** Text section **
· · ·
Thursday, 15th April 2021

What to do if you've overdosed on Meghan and Harry: an emergency guide

HAVE toxic levels of Harry and Meghan coverage entered your system? Is it in danger of shutting down? Our guide could save your life.

Walk around

You may start blacking out and slipping into a coma after reading the 12th inane, bitchy article by Sarah Vine. As with an overdose of opiates, force yourself to walk around and slap yourself if you attempt to scroll down on your phone. One more judgmental editorial could prove fatal.

Get a friend to talk you down

If you’re getting a terrifying headrush from too many revelations that Meghan had in fact heard of the Queen prior to July 2016, get a friend who doesn’t give a shit to say things like: ‘For f**k’s sake, do something useful like going for a run.’ These harsh words will gently bring you back to reality.

Carry out a DIY blood transfusion

This risky medical intervention won’t help directly, but when you’re on a makeshift operating table in your garage draining two pints of O negative from your husband, you won’t be able to watch yet another UK news exclusive from Meghan’s half-sister she last provably met 13 years ago. If your partner is unwilling to help, hook yourself up to the cat.
· · ·
** Records shown **
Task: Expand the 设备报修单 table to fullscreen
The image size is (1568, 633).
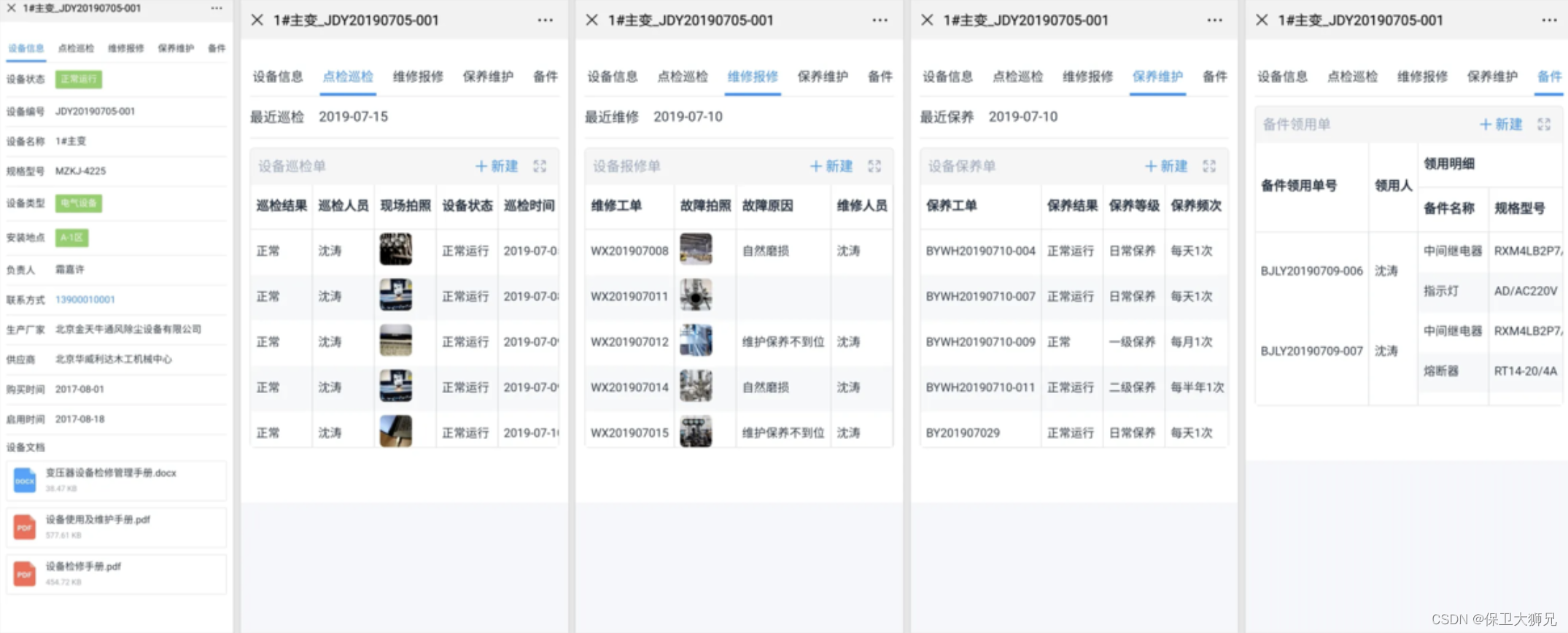Action: [874, 166]
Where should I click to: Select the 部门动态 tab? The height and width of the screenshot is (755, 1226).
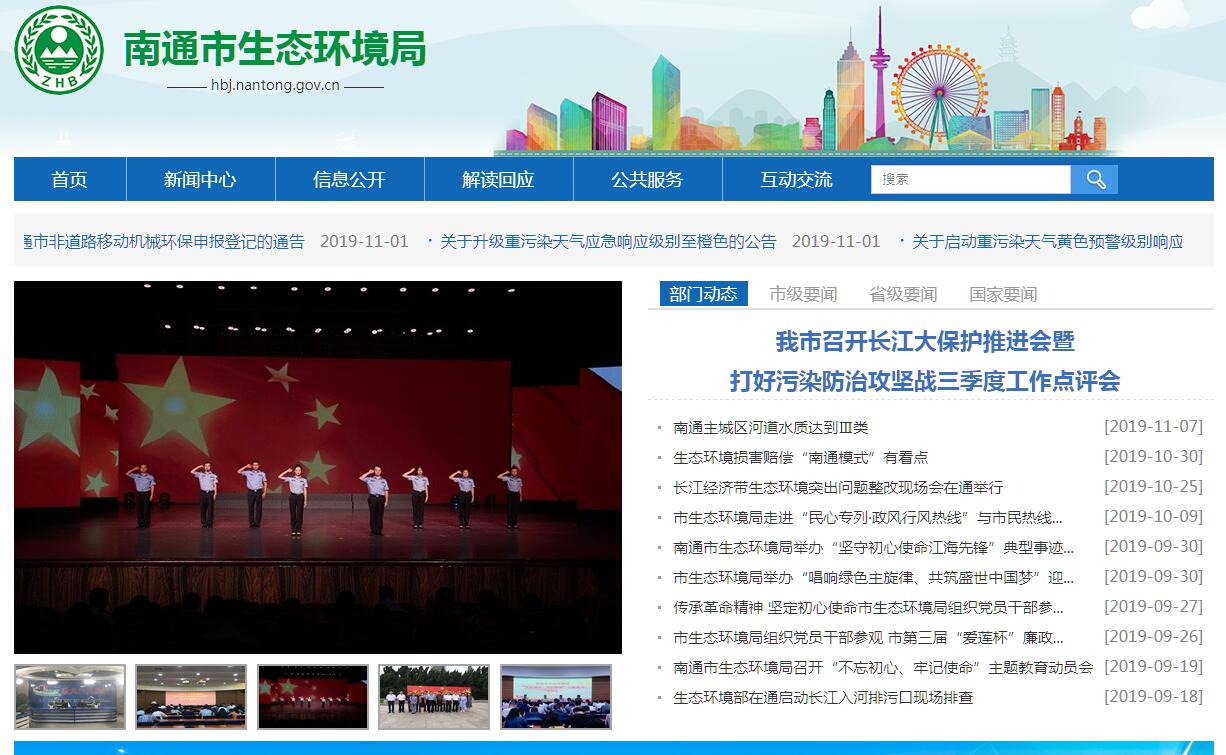(703, 294)
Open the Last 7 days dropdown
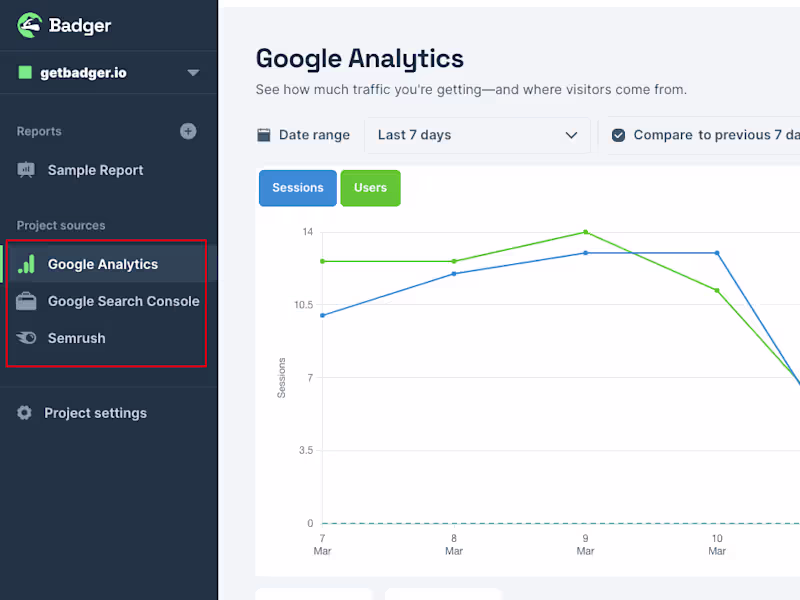The height and width of the screenshot is (600, 800). tap(477, 135)
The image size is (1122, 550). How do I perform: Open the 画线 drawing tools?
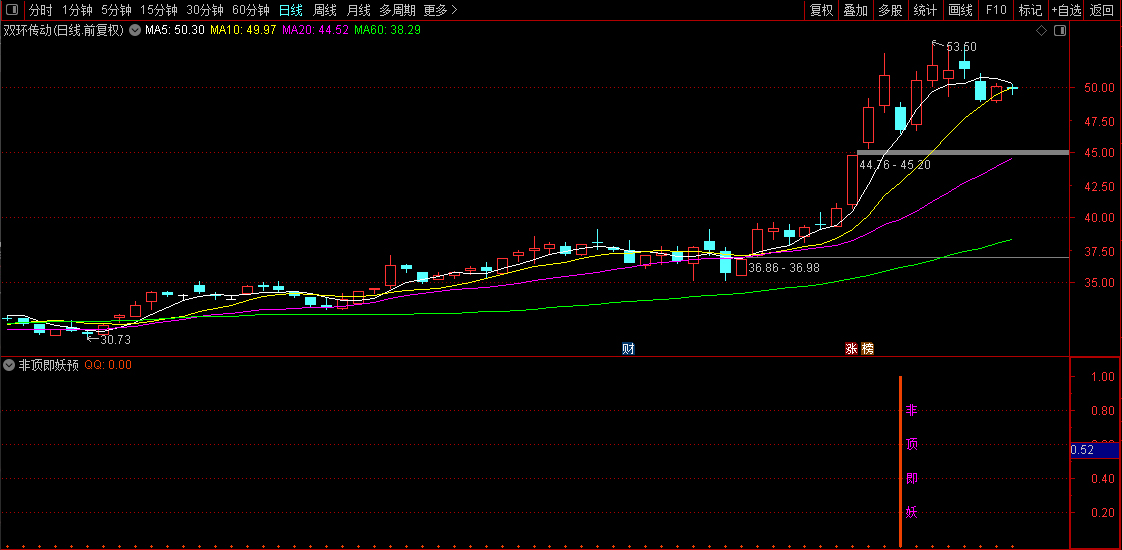pos(960,10)
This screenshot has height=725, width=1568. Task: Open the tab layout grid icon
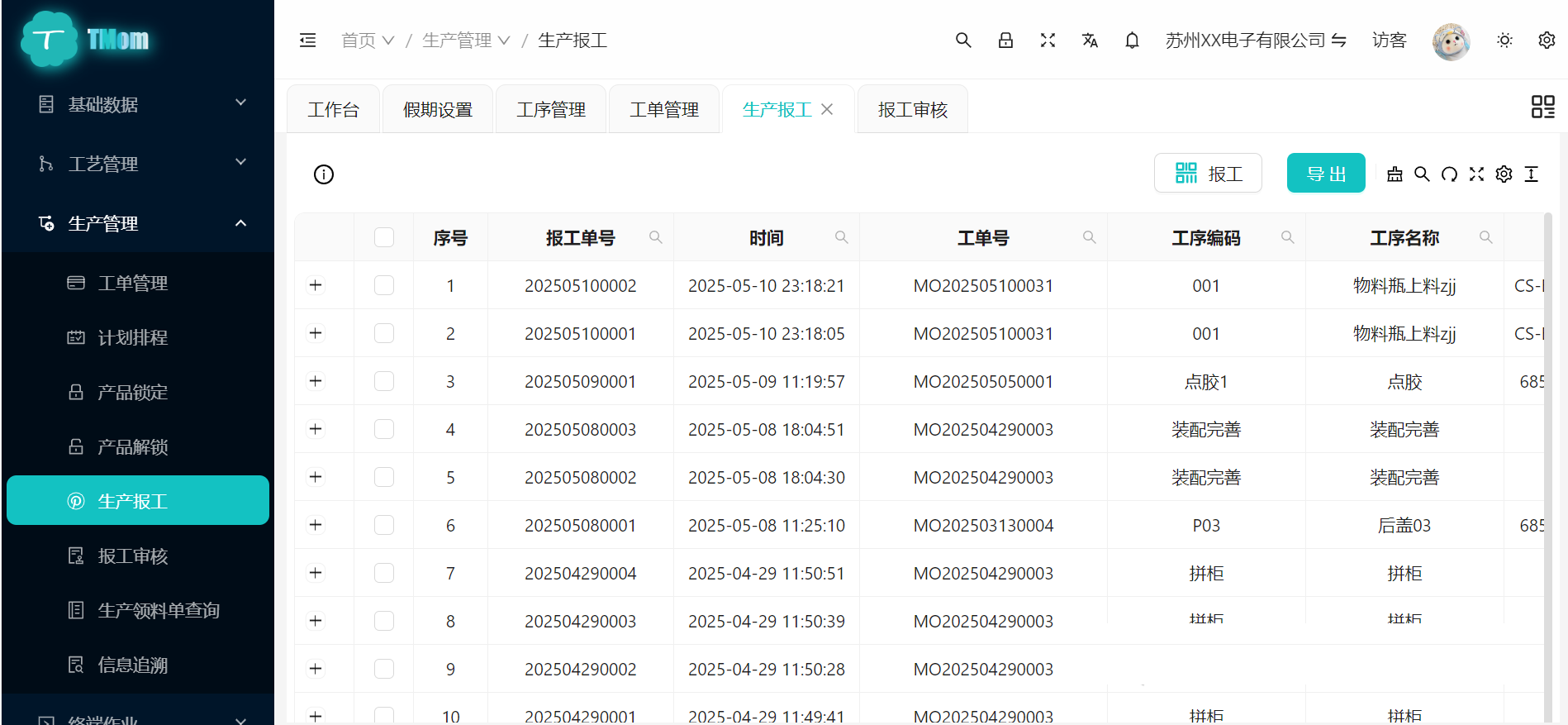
· · ·
** What this exercise asks **
1/ Please answer these questions about the Meghan and Harry guide:
(a) Under "Walk around," whose articles does the guide mention?
(b) What does the friend in "Get a friend to talk you down" suggest doing instead?
(c) How many years ago did Meghan's half-sister last provably meet her, according to the blood transfusion section?
2/ Write the next part of the Meghan and Harry guide, picking up after its final sentence.

** Task results **
1/
(a) Sarah Vine's.
(b) Going for a run.
(c) 13 years ago.

2/
Get into the recovery position

If you’ve taken in too much Royal bullshit, the ceaseless, churning speculation about which royal made the racist comments could cause convulsions and brain spasms. You don’t need to actually lie on the floor. Just switch off the TV, log off the wifi, get an early night and assume it was Camilla.

Take an antidote

If you’ve ingested too much pointless tabloid crap for your system to cope with, quickly administer the books of Tolstoy, the films of Michael Haneke or a Noam Chomsky lecture. Their sheer worthiness will counteract the flow of empty trivia and leave you feeling pleasantly smug.

Call 999

If you can’t stop following the latest developments, such as six hours of analysis of a three-sentence statement from the Palace, call 999. Just hope the paramedics aren’t Meghan and Harry junkies who finish you off with a chat in the ambulance about what they might pitch to Netflix.